▸ **To do**:
Search the records for the string "menu", and show each line where it appears.

▸ **Record excerpts**:
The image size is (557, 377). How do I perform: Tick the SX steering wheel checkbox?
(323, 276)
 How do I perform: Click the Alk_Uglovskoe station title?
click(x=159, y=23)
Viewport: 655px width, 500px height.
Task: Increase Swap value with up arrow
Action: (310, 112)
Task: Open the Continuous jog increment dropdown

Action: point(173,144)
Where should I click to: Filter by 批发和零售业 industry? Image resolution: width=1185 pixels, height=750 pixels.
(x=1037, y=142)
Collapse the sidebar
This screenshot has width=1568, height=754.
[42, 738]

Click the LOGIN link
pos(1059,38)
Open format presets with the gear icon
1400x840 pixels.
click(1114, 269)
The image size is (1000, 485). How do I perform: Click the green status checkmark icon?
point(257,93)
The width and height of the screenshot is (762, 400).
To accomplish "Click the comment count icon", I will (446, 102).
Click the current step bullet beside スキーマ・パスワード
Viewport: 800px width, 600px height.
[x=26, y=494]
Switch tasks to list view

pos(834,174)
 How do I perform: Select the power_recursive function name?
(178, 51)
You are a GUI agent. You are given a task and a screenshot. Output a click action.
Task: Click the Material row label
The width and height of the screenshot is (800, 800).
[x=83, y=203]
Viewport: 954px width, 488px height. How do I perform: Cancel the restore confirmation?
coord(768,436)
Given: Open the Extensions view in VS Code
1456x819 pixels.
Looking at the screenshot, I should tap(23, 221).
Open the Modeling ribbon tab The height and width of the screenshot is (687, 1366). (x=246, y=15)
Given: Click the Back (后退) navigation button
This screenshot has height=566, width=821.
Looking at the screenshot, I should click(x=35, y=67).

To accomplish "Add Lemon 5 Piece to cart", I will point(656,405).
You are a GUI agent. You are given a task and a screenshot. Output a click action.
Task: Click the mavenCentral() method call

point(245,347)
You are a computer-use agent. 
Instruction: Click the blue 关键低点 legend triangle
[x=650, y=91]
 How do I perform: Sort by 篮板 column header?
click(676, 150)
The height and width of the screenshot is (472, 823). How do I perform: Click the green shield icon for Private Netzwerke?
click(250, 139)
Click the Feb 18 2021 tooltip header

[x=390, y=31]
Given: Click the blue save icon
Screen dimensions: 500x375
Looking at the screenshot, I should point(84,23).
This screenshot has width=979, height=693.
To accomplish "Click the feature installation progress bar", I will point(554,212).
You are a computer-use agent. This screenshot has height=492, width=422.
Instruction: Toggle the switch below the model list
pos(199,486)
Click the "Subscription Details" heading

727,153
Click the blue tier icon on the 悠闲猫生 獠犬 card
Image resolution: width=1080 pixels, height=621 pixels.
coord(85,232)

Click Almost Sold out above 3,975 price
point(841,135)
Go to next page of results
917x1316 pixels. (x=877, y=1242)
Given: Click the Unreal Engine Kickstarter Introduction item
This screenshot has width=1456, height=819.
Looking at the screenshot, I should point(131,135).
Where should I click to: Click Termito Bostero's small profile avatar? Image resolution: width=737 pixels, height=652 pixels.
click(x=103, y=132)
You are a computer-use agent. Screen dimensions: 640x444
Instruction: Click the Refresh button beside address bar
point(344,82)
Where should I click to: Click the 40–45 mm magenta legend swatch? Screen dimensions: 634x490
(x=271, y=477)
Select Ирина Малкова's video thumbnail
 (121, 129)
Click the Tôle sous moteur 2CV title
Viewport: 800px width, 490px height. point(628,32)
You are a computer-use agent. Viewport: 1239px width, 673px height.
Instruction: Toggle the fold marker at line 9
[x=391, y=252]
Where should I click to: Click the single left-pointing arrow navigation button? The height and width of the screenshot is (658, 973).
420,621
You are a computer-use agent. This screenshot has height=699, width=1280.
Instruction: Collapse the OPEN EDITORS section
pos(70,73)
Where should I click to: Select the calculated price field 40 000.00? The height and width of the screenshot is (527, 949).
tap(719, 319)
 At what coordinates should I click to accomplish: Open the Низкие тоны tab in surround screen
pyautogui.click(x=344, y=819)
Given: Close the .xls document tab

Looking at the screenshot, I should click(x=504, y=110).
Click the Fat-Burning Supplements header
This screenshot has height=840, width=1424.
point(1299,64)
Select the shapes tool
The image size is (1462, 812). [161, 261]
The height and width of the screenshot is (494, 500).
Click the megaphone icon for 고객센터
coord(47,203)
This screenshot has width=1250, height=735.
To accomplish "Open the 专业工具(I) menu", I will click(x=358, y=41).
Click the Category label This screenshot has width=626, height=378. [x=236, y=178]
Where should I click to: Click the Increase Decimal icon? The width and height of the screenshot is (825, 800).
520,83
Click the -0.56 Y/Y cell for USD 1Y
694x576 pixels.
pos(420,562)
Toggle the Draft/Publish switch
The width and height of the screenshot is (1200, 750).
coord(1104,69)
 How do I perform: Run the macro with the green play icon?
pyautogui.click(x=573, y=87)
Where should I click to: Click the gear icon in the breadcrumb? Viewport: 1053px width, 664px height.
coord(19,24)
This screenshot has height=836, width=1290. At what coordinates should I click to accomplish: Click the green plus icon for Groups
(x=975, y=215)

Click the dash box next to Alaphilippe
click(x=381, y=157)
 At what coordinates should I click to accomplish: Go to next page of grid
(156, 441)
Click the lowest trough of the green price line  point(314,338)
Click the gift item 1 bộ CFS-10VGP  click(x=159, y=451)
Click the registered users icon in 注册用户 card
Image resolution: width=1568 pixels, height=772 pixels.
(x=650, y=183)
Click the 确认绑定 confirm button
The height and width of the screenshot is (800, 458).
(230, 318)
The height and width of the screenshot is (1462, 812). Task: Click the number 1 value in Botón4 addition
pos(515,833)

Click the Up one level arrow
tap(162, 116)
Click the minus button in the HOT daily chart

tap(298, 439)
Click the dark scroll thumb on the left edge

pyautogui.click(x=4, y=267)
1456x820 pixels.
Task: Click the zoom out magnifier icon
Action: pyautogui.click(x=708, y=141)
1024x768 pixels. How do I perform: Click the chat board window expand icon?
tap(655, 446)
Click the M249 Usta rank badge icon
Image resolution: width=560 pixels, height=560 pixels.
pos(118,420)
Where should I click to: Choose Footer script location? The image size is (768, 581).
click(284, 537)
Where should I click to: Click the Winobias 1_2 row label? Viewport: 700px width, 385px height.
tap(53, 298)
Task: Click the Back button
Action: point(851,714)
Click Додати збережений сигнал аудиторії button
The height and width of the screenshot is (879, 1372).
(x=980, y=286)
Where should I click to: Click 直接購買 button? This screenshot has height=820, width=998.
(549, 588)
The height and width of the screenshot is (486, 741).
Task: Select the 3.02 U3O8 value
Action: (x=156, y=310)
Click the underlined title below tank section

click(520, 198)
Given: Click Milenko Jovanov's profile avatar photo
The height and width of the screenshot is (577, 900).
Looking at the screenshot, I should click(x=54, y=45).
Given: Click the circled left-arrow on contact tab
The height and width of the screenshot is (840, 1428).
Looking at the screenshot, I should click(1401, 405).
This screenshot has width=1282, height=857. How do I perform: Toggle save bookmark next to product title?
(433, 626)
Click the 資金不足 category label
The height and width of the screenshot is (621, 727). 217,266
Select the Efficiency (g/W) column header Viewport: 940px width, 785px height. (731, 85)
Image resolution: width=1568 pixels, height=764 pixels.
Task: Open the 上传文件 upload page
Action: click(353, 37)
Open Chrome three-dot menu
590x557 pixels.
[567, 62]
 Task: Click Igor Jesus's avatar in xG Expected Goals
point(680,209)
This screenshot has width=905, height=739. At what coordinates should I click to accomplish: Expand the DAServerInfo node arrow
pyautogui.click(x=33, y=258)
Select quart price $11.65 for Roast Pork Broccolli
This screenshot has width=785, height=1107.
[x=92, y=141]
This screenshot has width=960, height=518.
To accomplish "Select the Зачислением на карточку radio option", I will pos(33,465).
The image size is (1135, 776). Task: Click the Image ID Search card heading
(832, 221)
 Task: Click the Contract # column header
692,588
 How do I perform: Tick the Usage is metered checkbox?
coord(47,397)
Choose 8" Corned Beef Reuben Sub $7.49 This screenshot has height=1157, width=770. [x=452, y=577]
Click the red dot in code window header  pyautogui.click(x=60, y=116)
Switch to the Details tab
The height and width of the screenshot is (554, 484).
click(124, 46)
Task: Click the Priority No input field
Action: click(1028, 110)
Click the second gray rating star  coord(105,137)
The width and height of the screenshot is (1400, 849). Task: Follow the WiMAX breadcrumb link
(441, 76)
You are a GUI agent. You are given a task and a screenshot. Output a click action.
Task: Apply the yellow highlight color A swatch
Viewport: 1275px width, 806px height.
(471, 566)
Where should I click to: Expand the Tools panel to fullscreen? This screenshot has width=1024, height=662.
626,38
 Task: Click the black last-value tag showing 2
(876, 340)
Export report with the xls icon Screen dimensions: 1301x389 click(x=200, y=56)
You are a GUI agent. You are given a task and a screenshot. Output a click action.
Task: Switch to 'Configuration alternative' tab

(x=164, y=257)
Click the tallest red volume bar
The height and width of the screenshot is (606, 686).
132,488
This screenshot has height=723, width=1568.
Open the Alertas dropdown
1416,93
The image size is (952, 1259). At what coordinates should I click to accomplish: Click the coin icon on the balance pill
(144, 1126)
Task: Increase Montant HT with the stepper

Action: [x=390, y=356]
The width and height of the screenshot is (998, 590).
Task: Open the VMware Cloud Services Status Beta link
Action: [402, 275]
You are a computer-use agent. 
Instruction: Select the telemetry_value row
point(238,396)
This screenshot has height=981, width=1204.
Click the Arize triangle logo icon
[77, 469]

▸ **Solution to this problem**:
To accomplish "Open the 专业工具(I) menu", I will click(x=358, y=41).
Open Chrome three-dot menu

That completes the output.